Pat Graham - SVP, Corporate Development
We were figuring about 100 barrels a day for the quarter, like Mike said, mainly in the vertical wells. The horizontal wells come on strongly with enough flowing pressure to overcome even the high line pressures, plus they go on ride pump after about 30 days. So you've got a positive displacement pump that's overcoming the line pressures also.
Michael Scialla - Analyst
So it sounds like pretty minor -- many continued risk as you look forward for the rest of the year?
Mike Starzer - President, Chief Executive Officer
No. What we are hearing is a lot of our productions going into the DCP system, they are -- again what we are hearing is they should have additional compression and some plant workout by the end of the year, which should lower the line pressures on a good portion of our acreage by December or January of next year.
Gary Grove - Executive VP, Engineering Planning
And to add to that, Mike, we've -- for our second-half guidance, if you will, we kind of included any potential risk we see there in the [volumetric] estimate.
Michael Scialla - Analyst
Got it. Okay. And you talked about deferring, or I guess redirecting capital away from vertical wells to the horizontal. As you look into 2013 -- realize you haven't set your plans yet, but I would -- should we anticipate fewer vertical wells next year than you drilled this year, or how do you thing about that?
Mike Starzer - President, Chief Executive Officer
I think everybody is shaking their head, yes, here. So --.
Gary Grove - Executive VP, Engineering Planning
I think you wouldn't be surprised by that, Mike.
Michael Scialla - Analyst
Would it be -- I mean, would you drill any vertical wells next year?
Mike Starzer - President, Chief Executive Officer
We might drill a few mainly for geologic purposes or smaller pieces of acreage, but it will be minor for next year.
Michael Scialla - Analyst
Okay, great. I'll jump back in the queue. Thanks.
Mike Starzer - President, Chief Executive Officer
Thanks, Mike.
Operator
And your next question comes from the line of Andrew Coleman. Please proceed.
Andrew Coleman - Analyst
Hi, good morning. Thanks for taking my questions. The question I had was on the acreage you guys picked up in the core Wattenberg. I guess how did you come across that? And are there other opportunities to kind of do more that in the future?

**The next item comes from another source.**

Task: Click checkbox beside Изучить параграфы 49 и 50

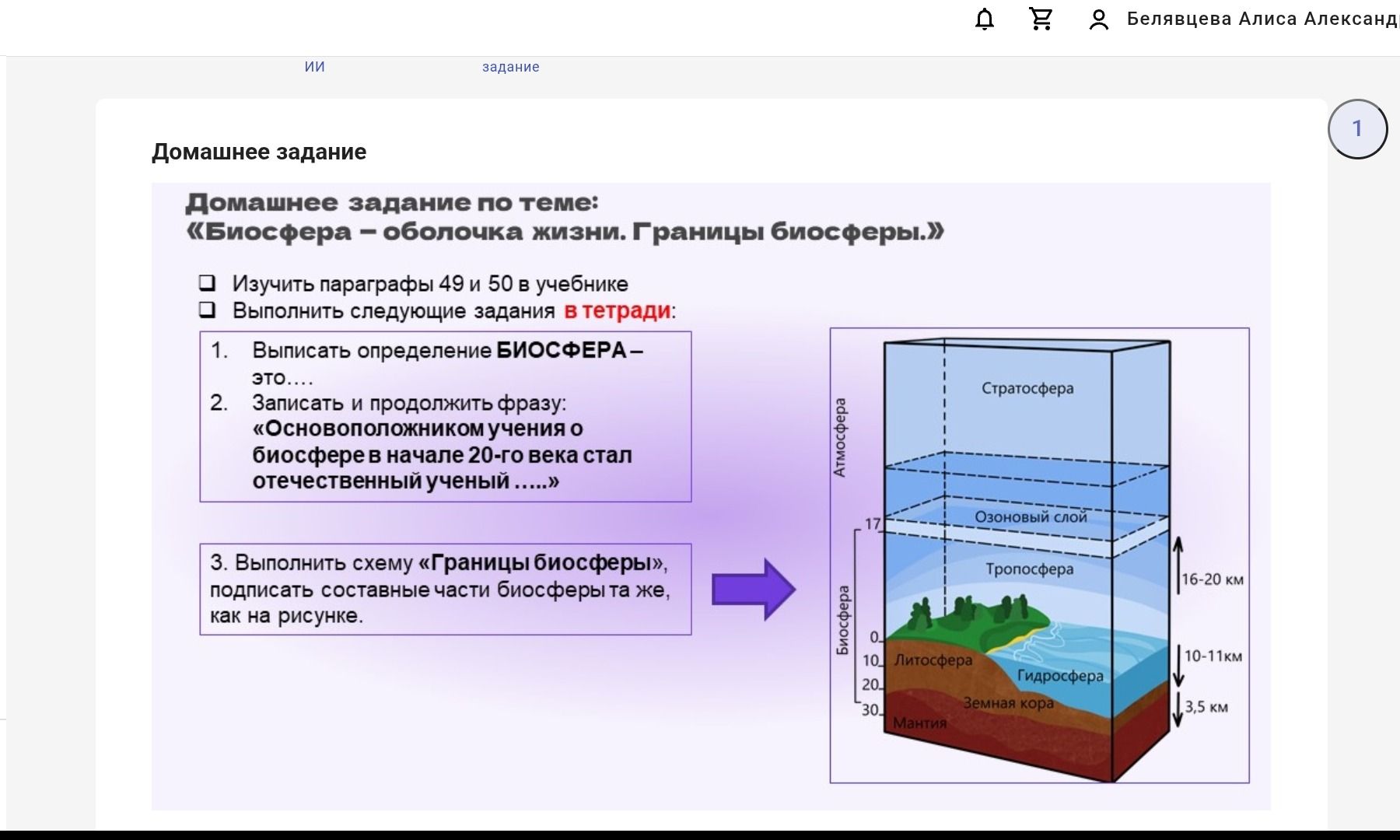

Mike Starzer - President, Chief Executive Officer
You bet, Andrew, and I'll go ahead and kind of lead in and turn it over to Pat, who handled that transaction. We -- for the state historically have -- has leased out acreages and it would be an auction process. They did something a little different this time which we are seeing in a trend towards, where they did a sealed bid process and they brought in a lot of acreage together that had been un-leased.
This is acreage that on the surface is -- referred to as the National Hog Farm acreage of which we have existing relationship on some of the hog farm acreage that we currently own. We are focused on this area being right next door to our existing acreage and so this -- it was a very nice pick up for us and we have seismic over a good portion of the acreage. It has both -- all the Niobrara 3 benches as well as Codell.

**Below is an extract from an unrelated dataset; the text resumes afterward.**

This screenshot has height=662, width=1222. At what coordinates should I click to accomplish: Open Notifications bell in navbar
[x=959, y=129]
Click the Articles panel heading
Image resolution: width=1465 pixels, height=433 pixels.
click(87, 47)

Pat, any additional analysis that you have on it--?
Pat Graham - SVP, Corporate Development
I think you had most of the high points. This acreage kind of trends into what we've described as our western acreage. Most of it occurs in that side of our position, which brings in lot of the Codell formation -- all the 3 benches of the Niobrara are present, as Mike mentioned, between seismic and well-control. We've got a really good geologic picture over the acreage.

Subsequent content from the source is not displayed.